• DOCUMENT SECTION:
________________________

# Drivers needed IBM T41



## jasoomro (Mar 3, 2009)

hi there, 
i have IBM T41 laptop and i reinstal the OS XP and lost few drivers , 
i went to IBM web site and updates few drivers but still missing one, 
please help me to find this driver for 

PCI\VEN_8086&DEV_4220&SUBSYS_27118086&REV_05\4&39A85202&0&10F0

i have download so many software to resolve this issue but no success, 
please guide me,


----------



## Wrench97 (May 10, 2008)

That looks to be the Intel PRO wireless device> http://downloadcenter.intel.com/Product_Filter.aspx?ProductID=1637


----------



## jasoomro (Mar 3, 2009)

________________________

• RECORDS SHOWN:

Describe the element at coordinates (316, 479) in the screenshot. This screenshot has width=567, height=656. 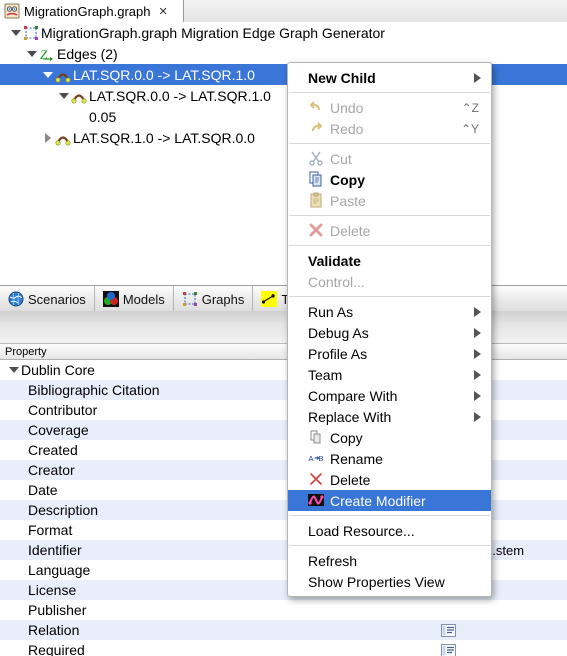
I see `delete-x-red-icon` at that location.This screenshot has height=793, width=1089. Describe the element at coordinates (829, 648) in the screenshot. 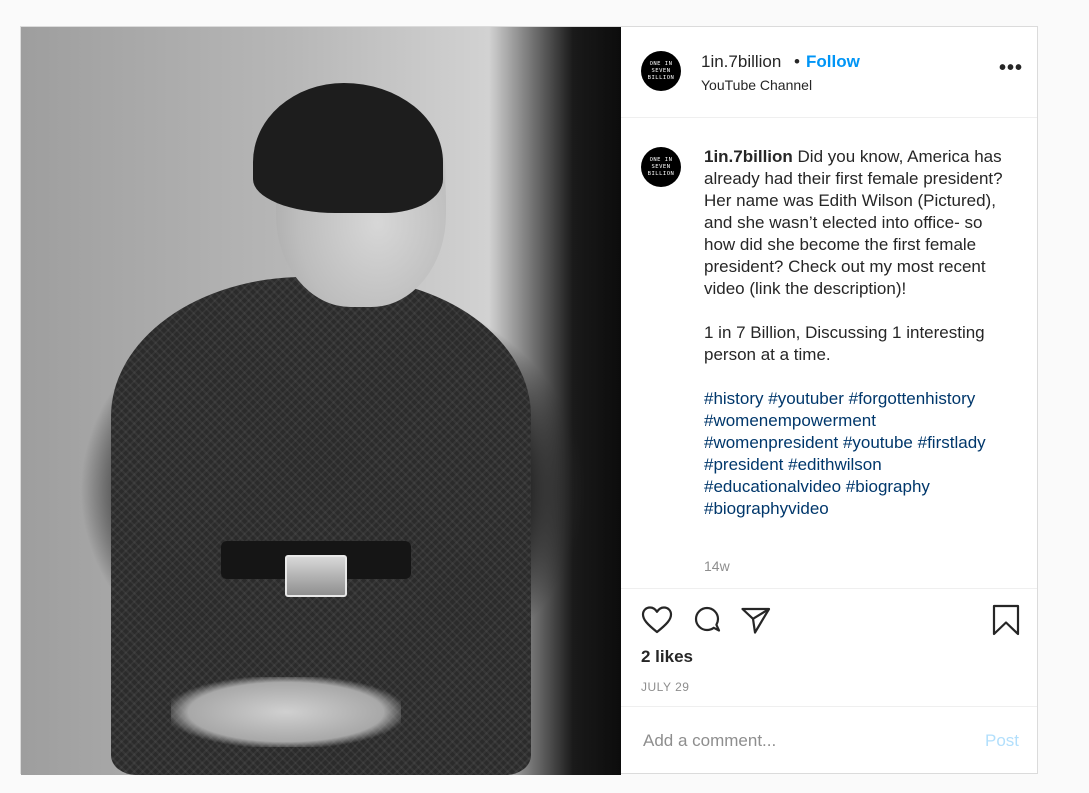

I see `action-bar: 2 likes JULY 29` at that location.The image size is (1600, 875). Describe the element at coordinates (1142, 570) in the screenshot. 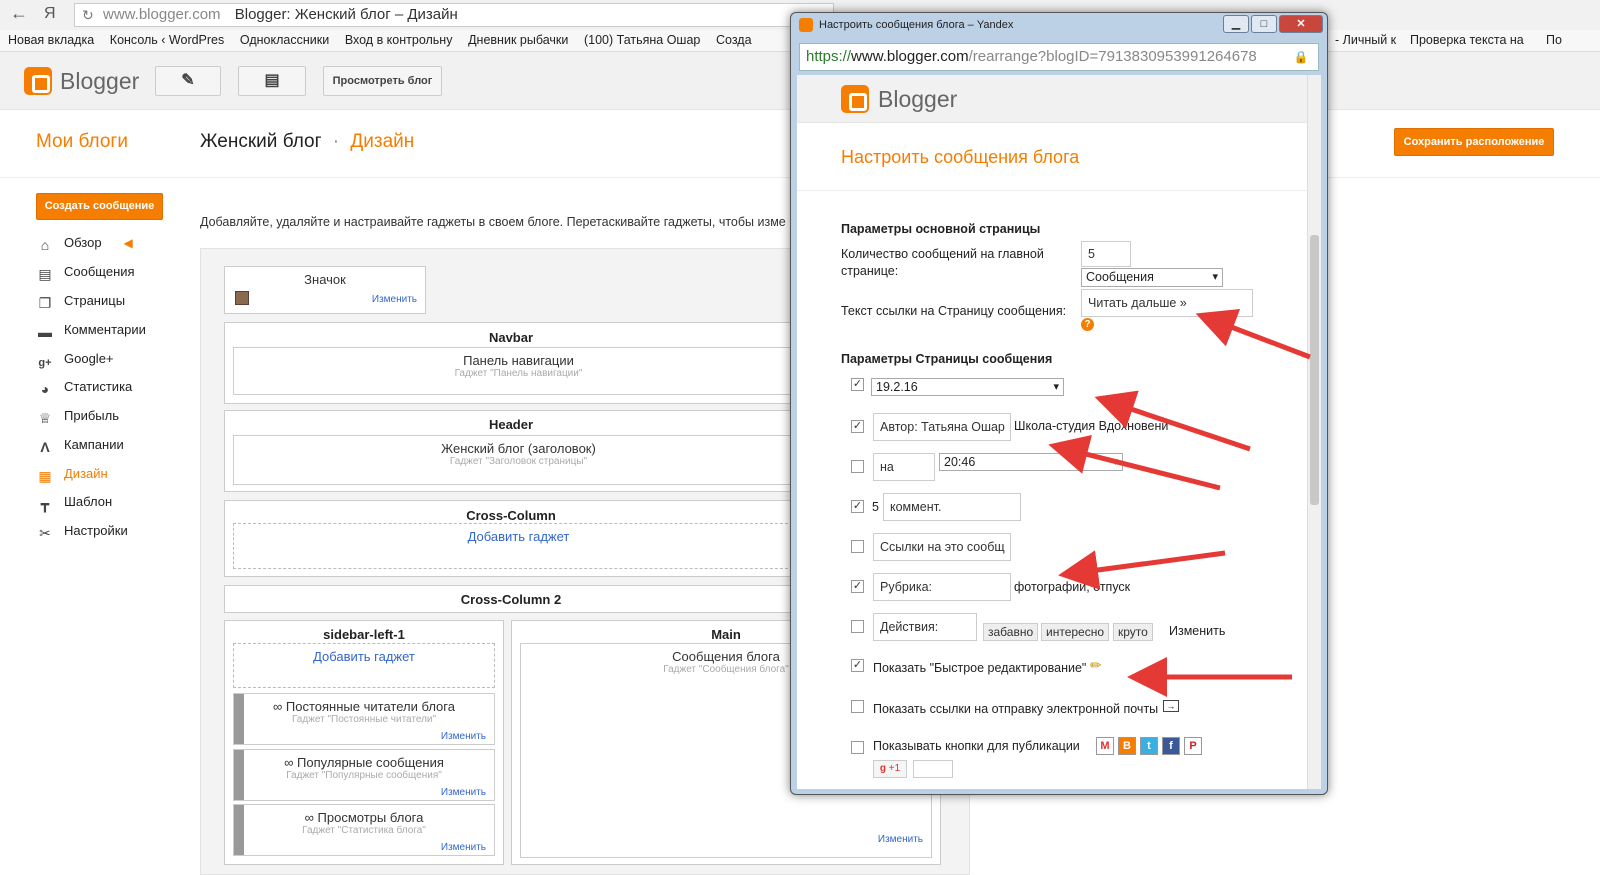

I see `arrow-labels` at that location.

________________________

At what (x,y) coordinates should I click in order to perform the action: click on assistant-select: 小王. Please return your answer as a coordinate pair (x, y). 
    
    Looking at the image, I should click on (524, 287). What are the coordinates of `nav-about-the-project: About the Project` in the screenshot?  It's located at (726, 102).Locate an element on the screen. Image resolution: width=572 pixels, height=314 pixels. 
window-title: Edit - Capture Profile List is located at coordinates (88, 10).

________________________

In the IBM T41 driver thread, which device does Wrench97 think the missing driver belongs to?

• EXPECTED OUTPUT:
The Intel PRO wireless device.